Yang Wei’s virtuosity is tested maximally in "Nanking! Nanking!" but his ability to coax magical sounds from the pipa – and its way of imposing a deep quiet on an audience – was better showcased in a couple of solo encores. The first was another battle piece, the traditional Chinese tune (really, a fantasia) "Ashes of the Battlefield." The second was not what you would expect to hear played on a pipa. (In case he plays it again in the second concert, I won’t spoil the surprise.*)
Fagen framed the Bright Sheng work with 19th-century evergreens, Beethoven’s "Egmont" Overture and Franck’s Symphony in D minor. In both, as in Wagner’s "Siegfried Idyll" last weekend, the conductor obtained a big, warm romantic sonority without muddying colors or obscuring musical details.
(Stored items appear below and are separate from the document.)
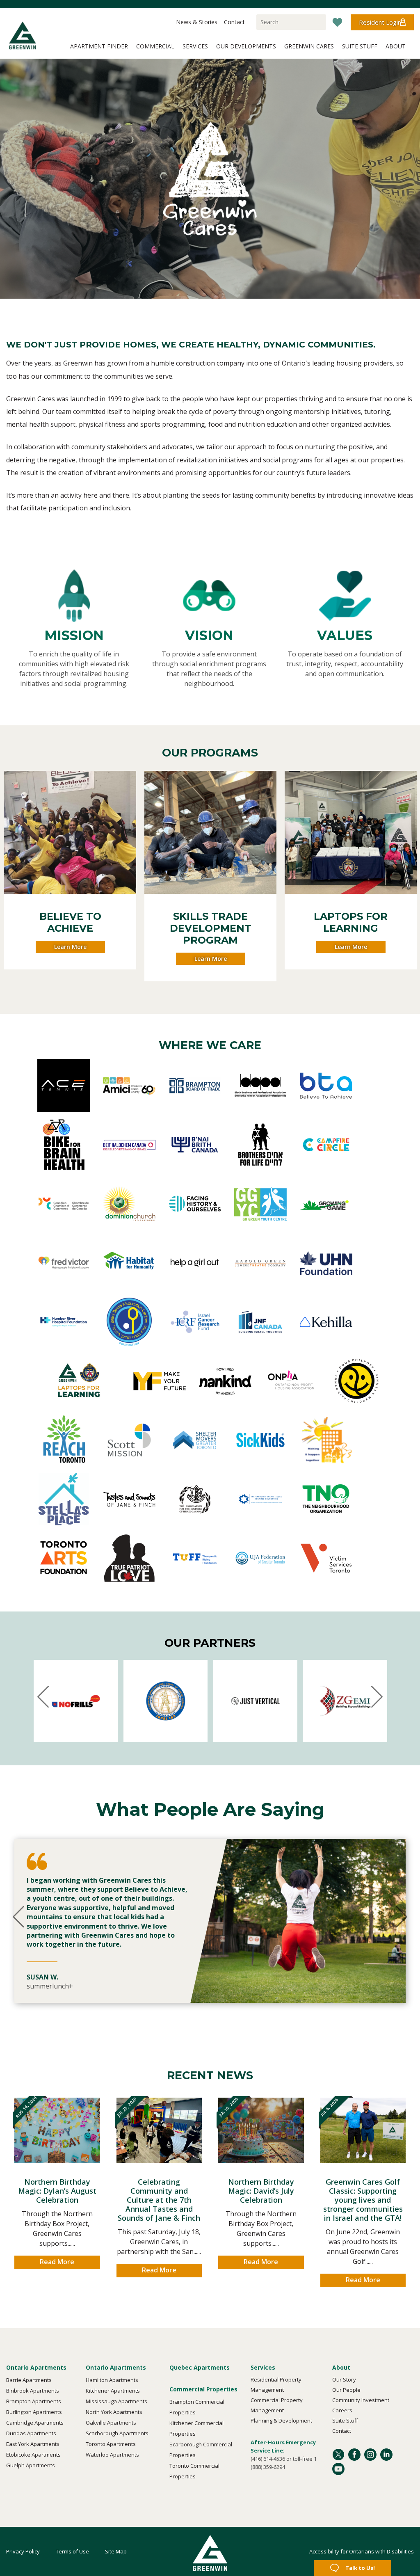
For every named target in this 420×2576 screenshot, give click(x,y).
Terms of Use (72, 2551)
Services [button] (195, 46)
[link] (70, 832)
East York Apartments (32, 2444)
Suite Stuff (345, 2420)
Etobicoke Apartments (33, 2454)
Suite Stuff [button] (359, 46)
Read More (57, 2261)
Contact (341, 2430)
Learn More (70, 947)
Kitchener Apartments (113, 2390)
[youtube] (338, 2473)
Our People (346, 2389)
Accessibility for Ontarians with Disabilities (361, 2551)
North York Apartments (114, 2412)
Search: (254, 16)
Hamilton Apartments (112, 2380)
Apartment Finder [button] (99, 46)
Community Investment (360, 2400)
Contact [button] (234, 22)
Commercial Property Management (277, 2405)
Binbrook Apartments (32, 2390)
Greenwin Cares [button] (309, 46)
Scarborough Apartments (117, 2433)
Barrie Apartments (29, 2380)
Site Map (116, 2551)
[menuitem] (210, 19)
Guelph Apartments (30, 2465)
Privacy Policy (23, 2551)
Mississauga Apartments (116, 2401)
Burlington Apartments (34, 2412)
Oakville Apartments (111, 2422)
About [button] (396, 46)
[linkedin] (386, 2458)
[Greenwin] (22, 35)
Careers (342, 2410)
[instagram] (370, 2458)
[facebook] (354, 2458)
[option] (210, 1921)
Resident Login (380, 22)
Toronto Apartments (111, 2444)
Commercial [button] (155, 46)
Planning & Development (281, 2420)
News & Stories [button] (196, 22)
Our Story (344, 2379)
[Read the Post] (57, 2136)
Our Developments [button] (246, 46)
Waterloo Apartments (112, 2454)
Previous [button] (12, 878)
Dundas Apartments (31, 2433)
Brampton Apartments (33, 2401)
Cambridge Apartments (35, 2422)
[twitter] (338, 2458)
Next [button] (407, 878)
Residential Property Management (276, 2384)
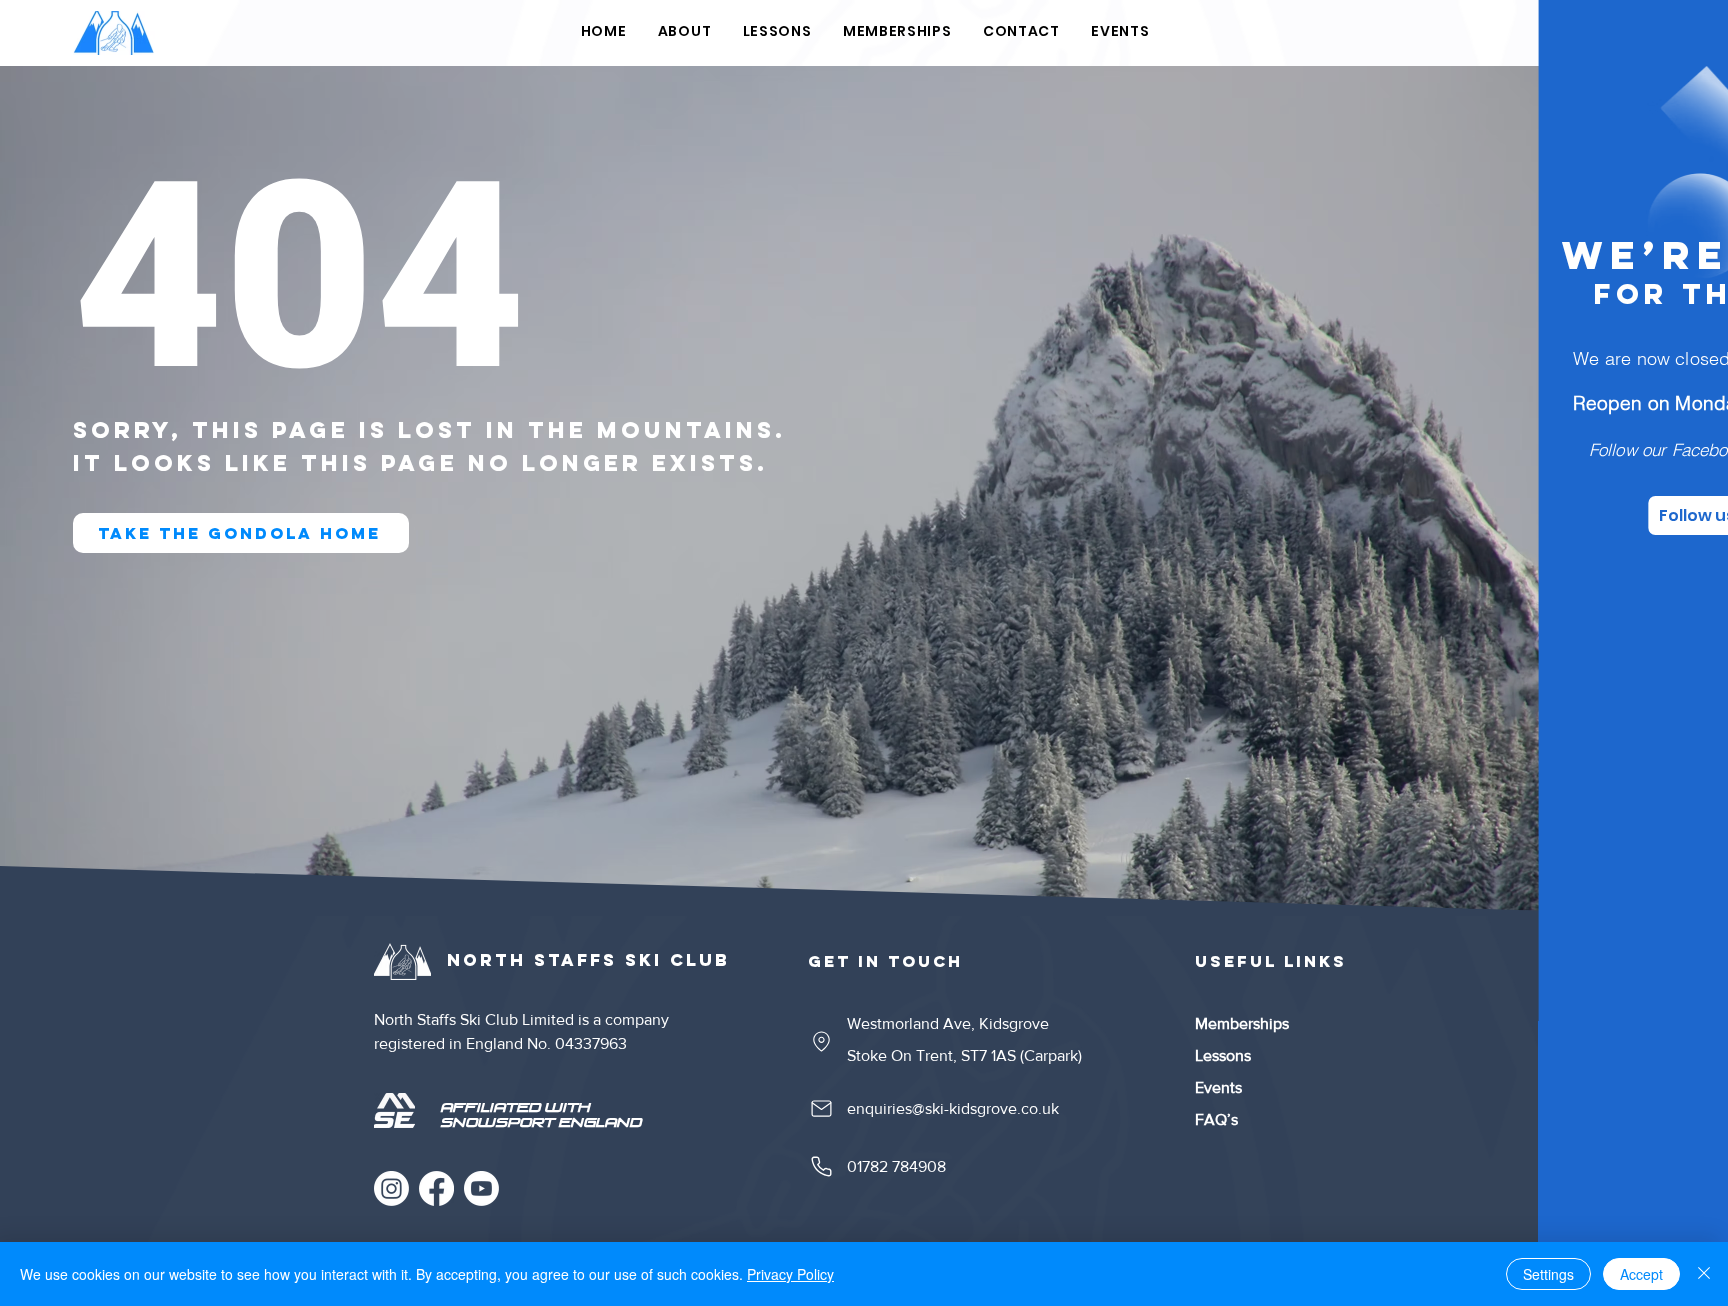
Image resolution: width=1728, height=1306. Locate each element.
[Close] (1704, 1274)
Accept (1641, 1274)
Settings (1548, 1274)
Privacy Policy (790, 1274)
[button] (1680, 41)
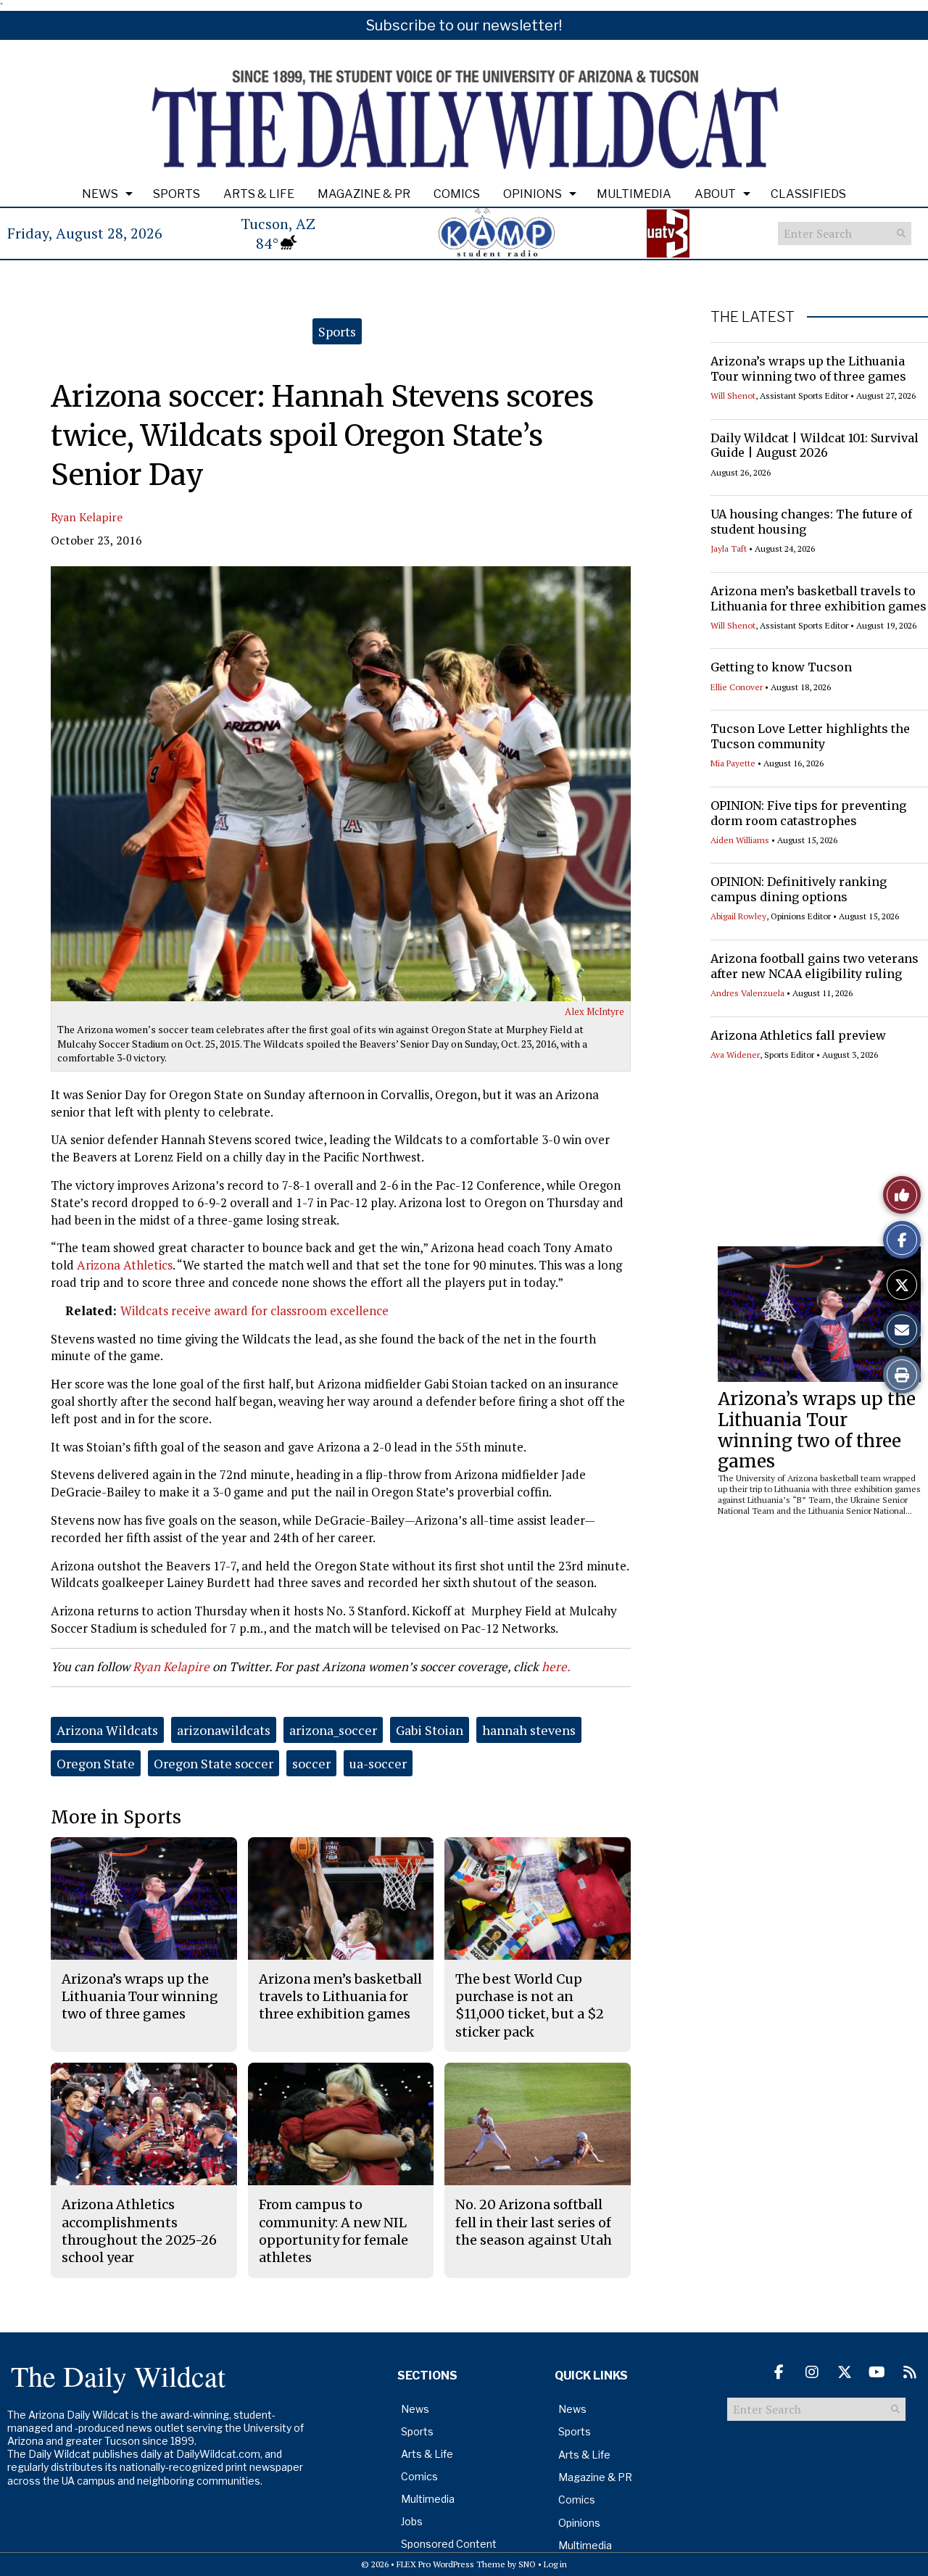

The "Egmont" sounded warm but not quite focused, flabby in its accents. Fagen and the orchestra made the Franck an unusually (at least for me) engaging experience, sustaining momentum in tempos that threaten to plod and taking care to reveal Franck’s new wrinkles in repetitions and reappearances of the motifs around which this symphony is built. He also drew the fullest, warmest bass-string sound that the orchestra has produced since moving back into the Carpenter Theatre.
Weak bass has been the biggest flaw in orchestral sound in this acoustically renovated hall, and it was gratifying to hear that the problem is not insoluble. Winds and brasses are seated on risers for these concerts; that seems to produce a better blend.
The program repeats at 3 p.m. Nov. 15 at the Carpenter Theatre, Sixth and Grace streets. Tickets: $17-$72. Details: (800) 982-2787 (Ticketmaster); www.richmondsymphony.com
* Now it can be told: His second encore was "Home on the Range."